Miércoles 25 de junio de 2008
Siempre pensé que lo que separaba un deporte extremo de uno estándar era la presencia o ausencia de perímetros demarcados, reglas de juego, relojes a contrarreloj. El deporte estándar tiene un espacio físico delimitado, donde uno observa a deportistas que actúan según reglas de juego bien definidas. Son deportes que, como espectáculo, están bajo control. No pasa lo mismo con los deportes extremos. Casi siempre carecen de perímetros establecidos.
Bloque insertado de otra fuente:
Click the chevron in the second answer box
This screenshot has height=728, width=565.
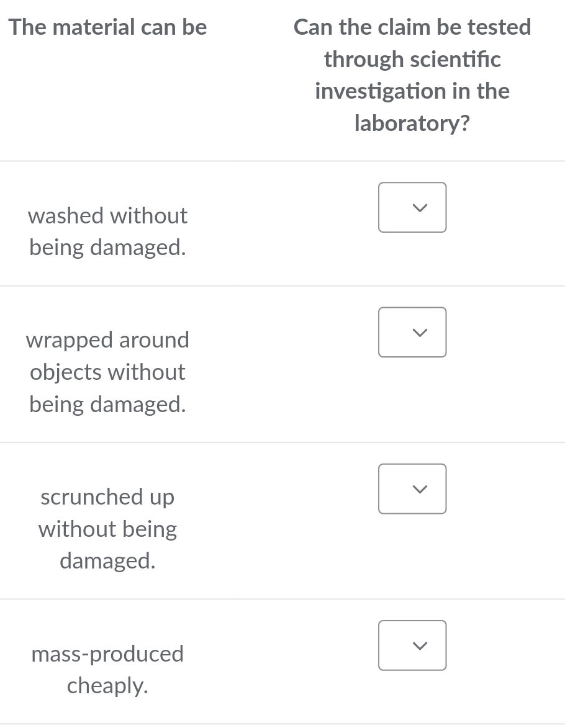419,332
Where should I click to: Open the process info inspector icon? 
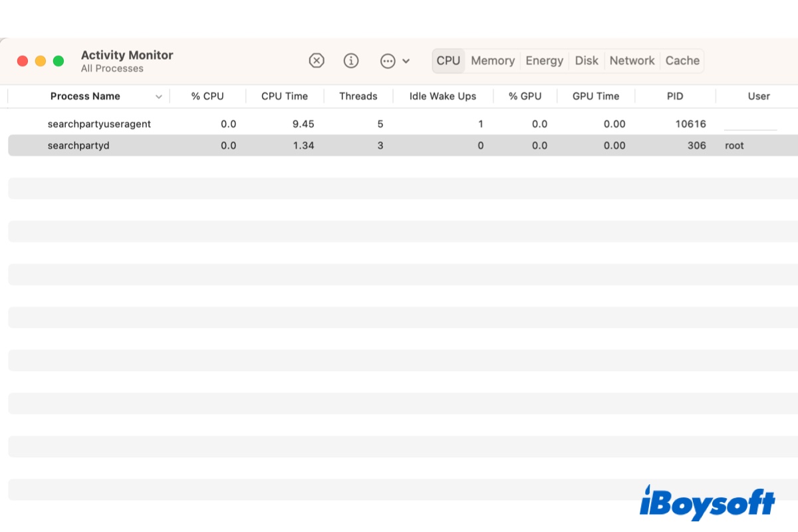coord(351,61)
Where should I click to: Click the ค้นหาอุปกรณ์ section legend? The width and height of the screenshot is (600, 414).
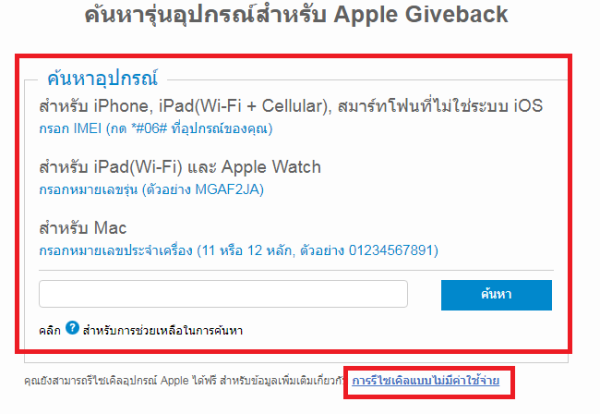point(102,78)
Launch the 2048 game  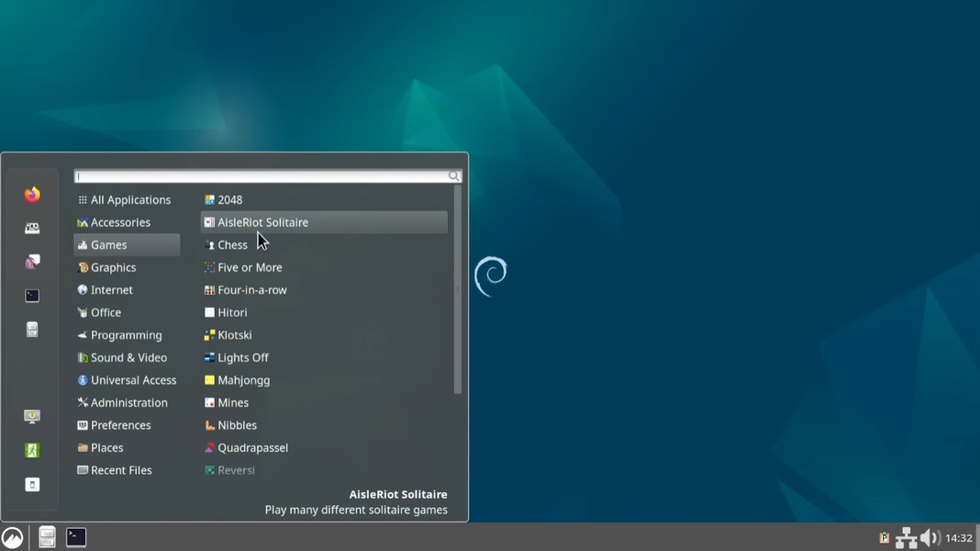click(x=229, y=199)
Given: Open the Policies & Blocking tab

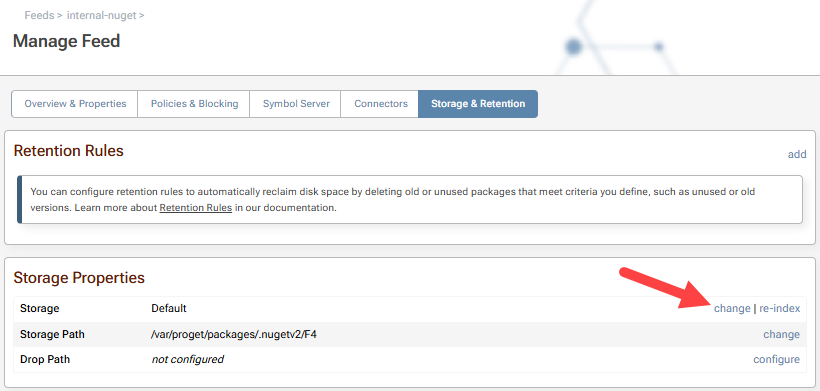Looking at the screenshot, I should [x=194, y=104].
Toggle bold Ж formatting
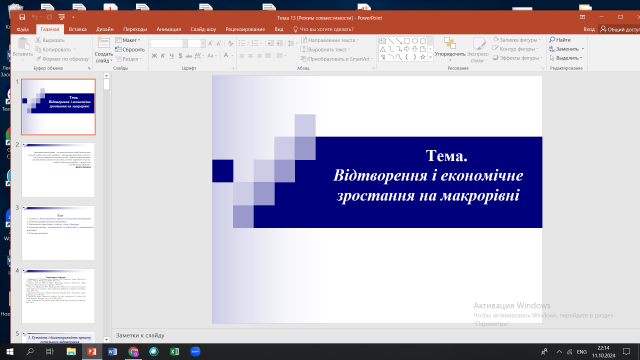 154,56
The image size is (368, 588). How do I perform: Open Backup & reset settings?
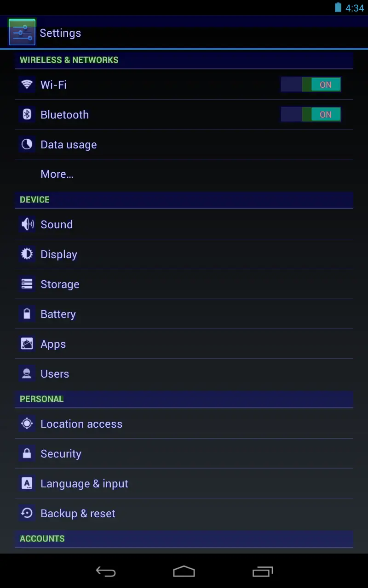77,513
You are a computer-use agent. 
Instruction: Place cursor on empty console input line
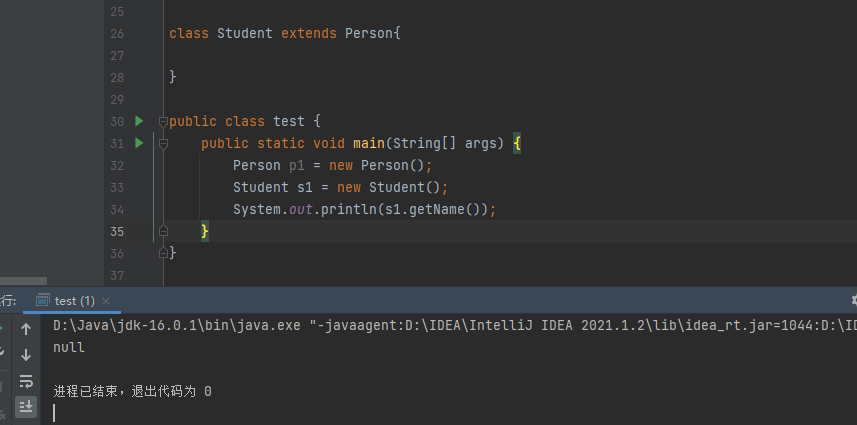click(x=200, y=413)
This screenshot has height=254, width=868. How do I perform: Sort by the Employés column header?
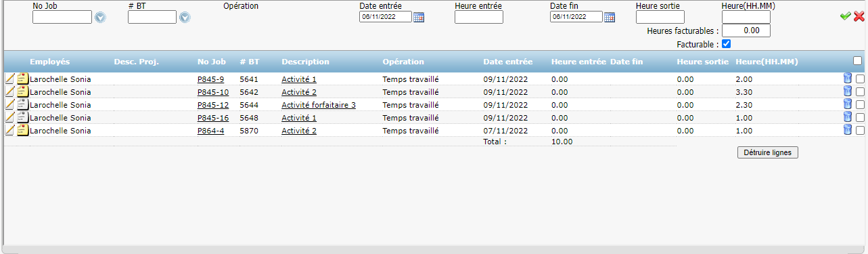click(50, 62)
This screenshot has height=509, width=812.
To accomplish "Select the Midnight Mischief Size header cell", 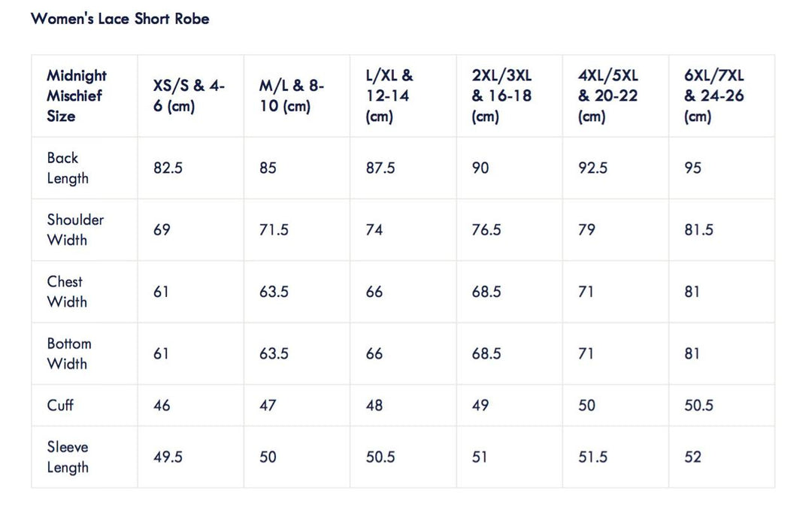I will pyautogui.click(x=77, y=96).
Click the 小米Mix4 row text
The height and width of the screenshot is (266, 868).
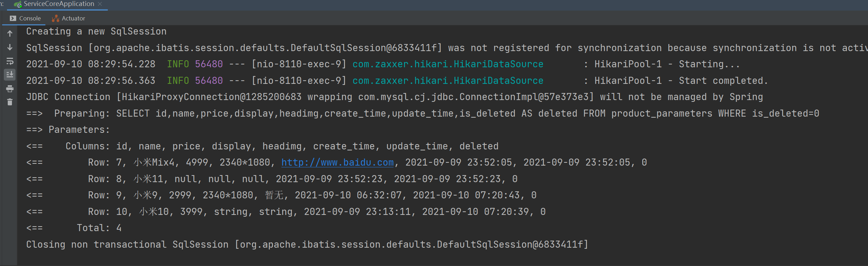coord(154,162)
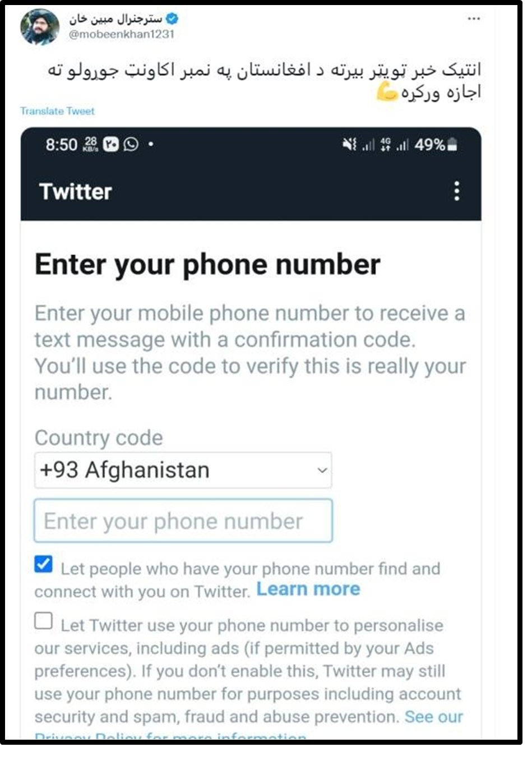
Task: Click Translate Tweet link
Action: pos(57,111)
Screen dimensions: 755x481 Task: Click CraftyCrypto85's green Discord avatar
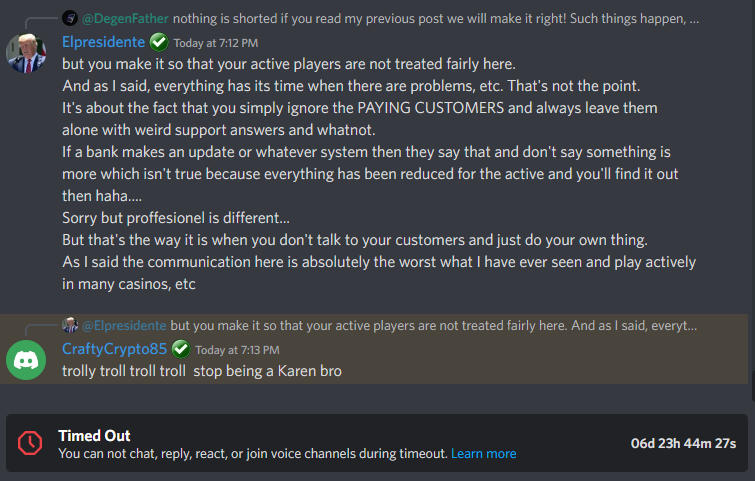(x=27, y=360)
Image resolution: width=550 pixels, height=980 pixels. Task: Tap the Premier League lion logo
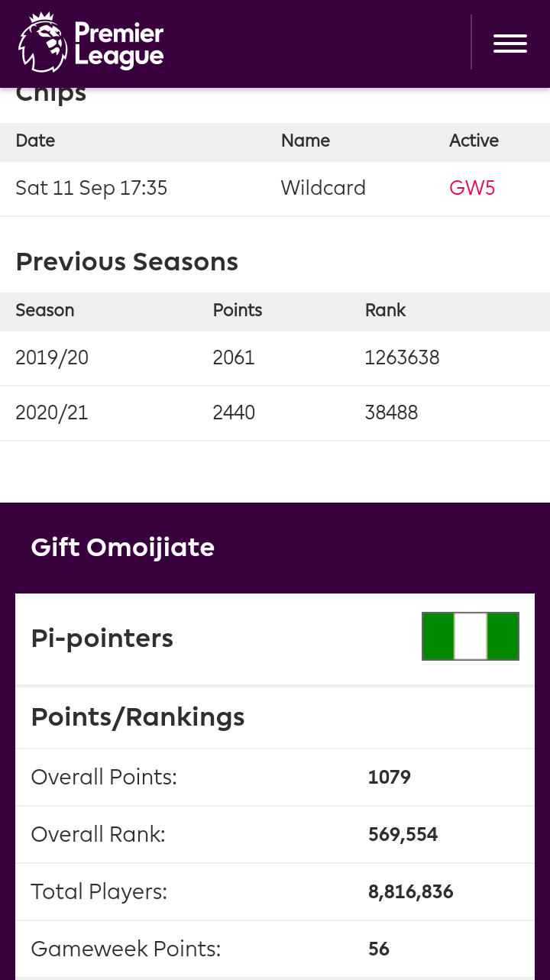click(x=44, y=44)
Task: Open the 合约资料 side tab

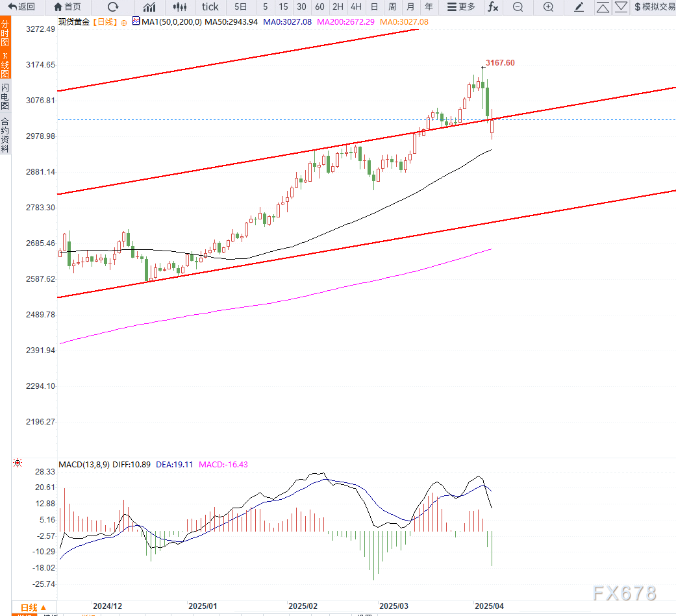Action: tap(5, 134)
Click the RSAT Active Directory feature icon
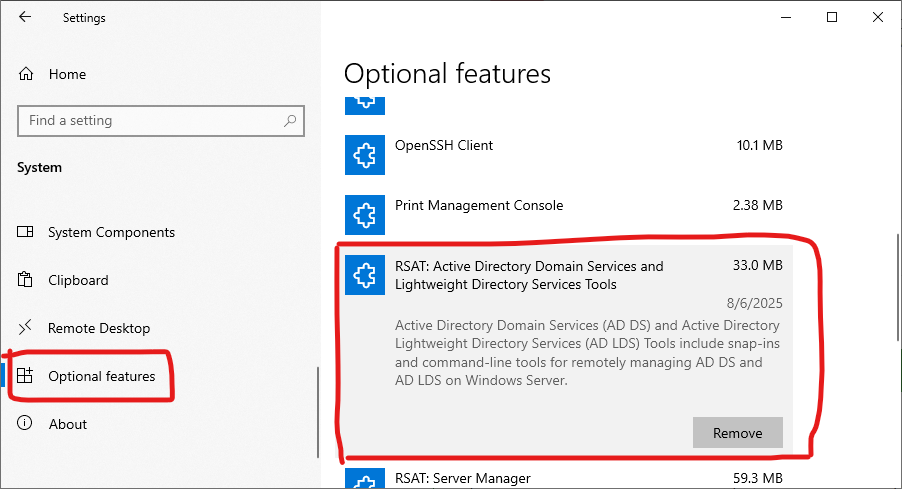902x489 pixels. tap(365, 275)
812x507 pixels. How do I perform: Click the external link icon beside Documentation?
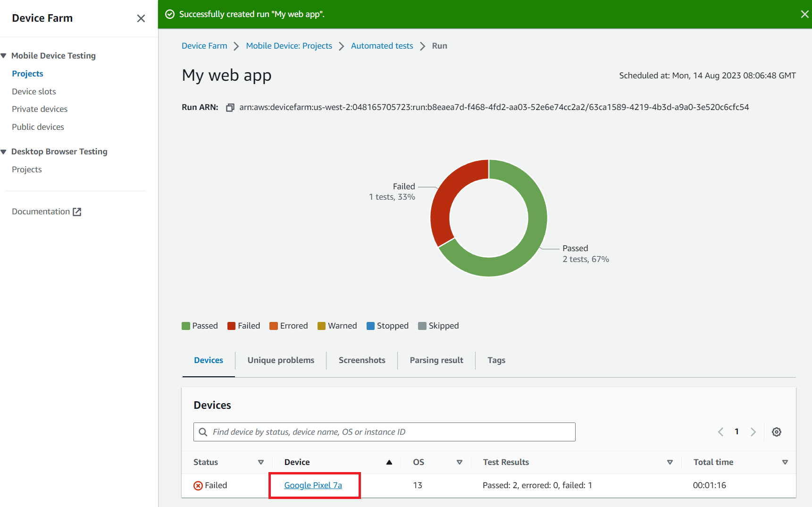tap(77, 212)
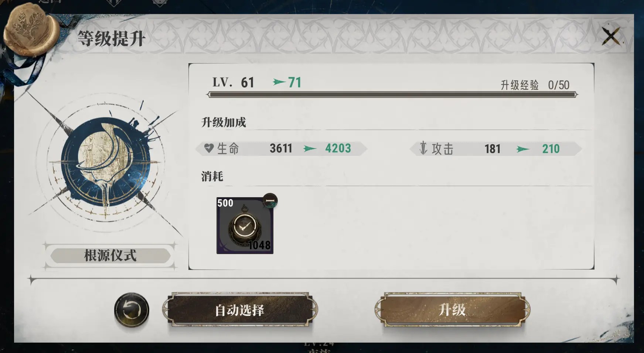Screen dimensions: 644x353
Task: Click the 升级加成 section heading
Action: 224,122
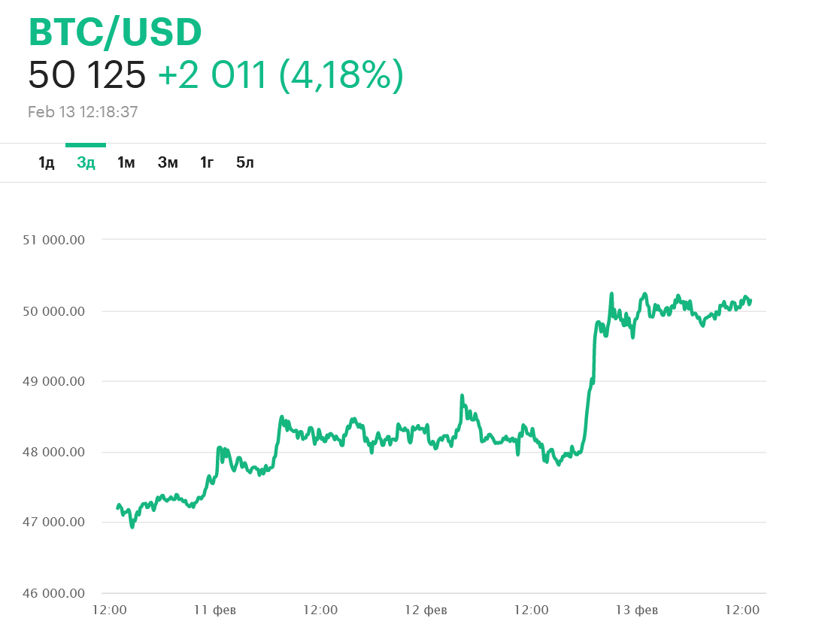The width and height of the screenshot is (840, 627).
Task: Click the 48 000.00 price level label
Action: point(53,453)
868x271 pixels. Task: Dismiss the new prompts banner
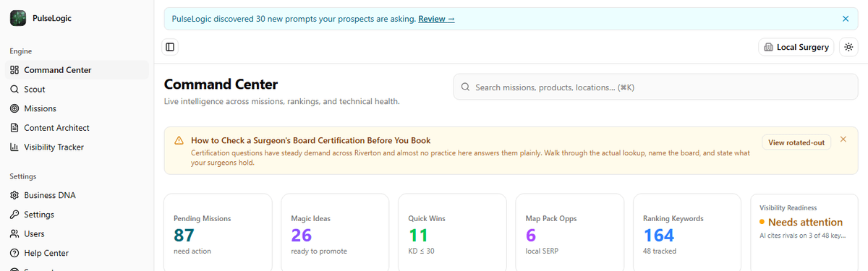(846, 19)
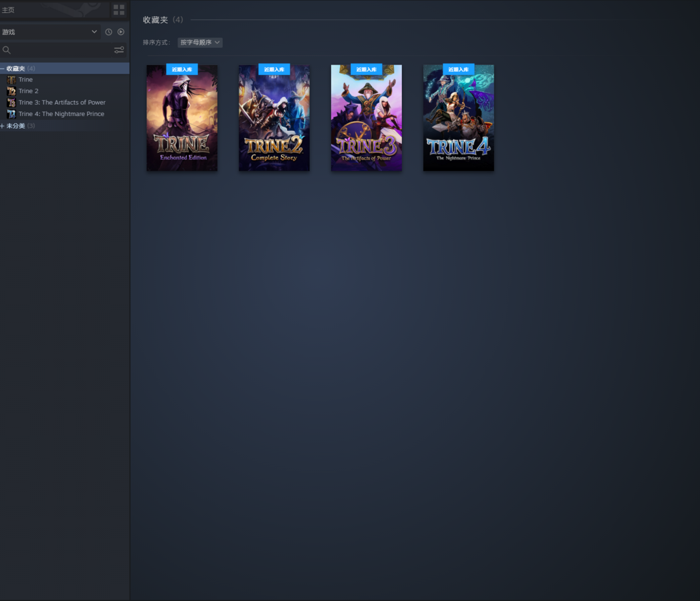Expand the 未分类 category
This screenshot has width=700, height=601.
3,126
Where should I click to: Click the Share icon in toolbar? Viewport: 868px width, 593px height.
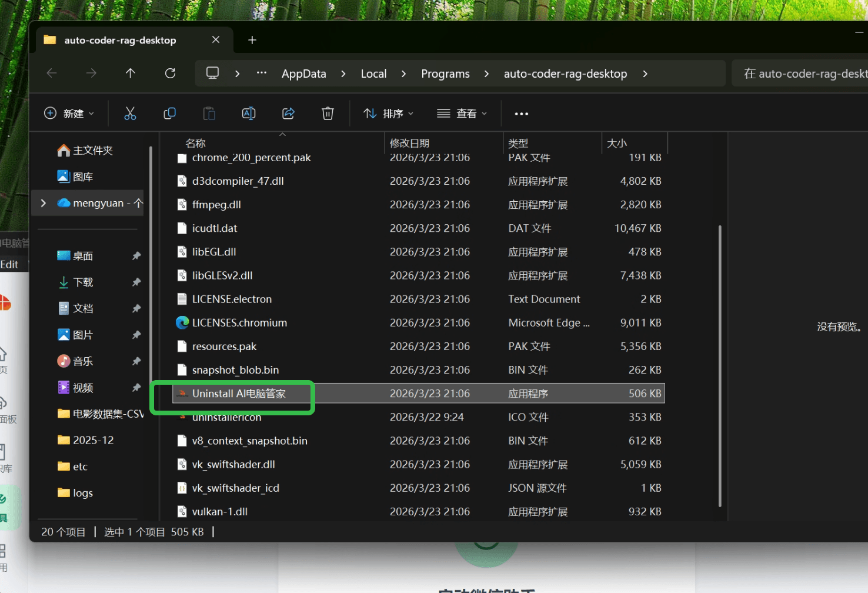(288, 114)
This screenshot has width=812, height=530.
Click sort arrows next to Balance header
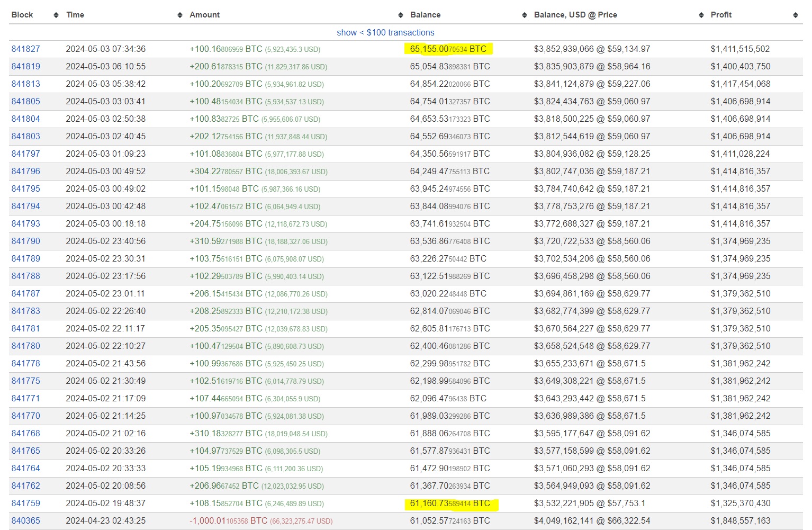(x=525, y=15)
El tiempo excede o no alcanza a cubrir los tiempos aceptados para observar o practicar deportes.
Quizás lo extremo sea esa falta de orden, cierto rechazo a las reglas que rigen todo deporte y vuelven profesionales a quienes lo practican. O quizás los deportes extremos son una forma barata de promocionar bebidas energizantes y anteojos de sol. La línea que separa el deporte extremo del estándar no radica en la naturaleza de la actividad, sino en sus potenciales consumidores. Estos deportes apuntan a un consumidor joven, de buen poder adquisitivo, dispuesto a invertir tiempo y dinero en viajes, equipos, preparación. Se vende como parte de un paquete extremo mayor: la vida al límite, personalizada, alternativa, cool, siempre por el borde del sistema. Hay ropas, marcas, bebidas, accesorios, música, tatuajes, canales de televisión, revistas y cualquier cosa imaginable.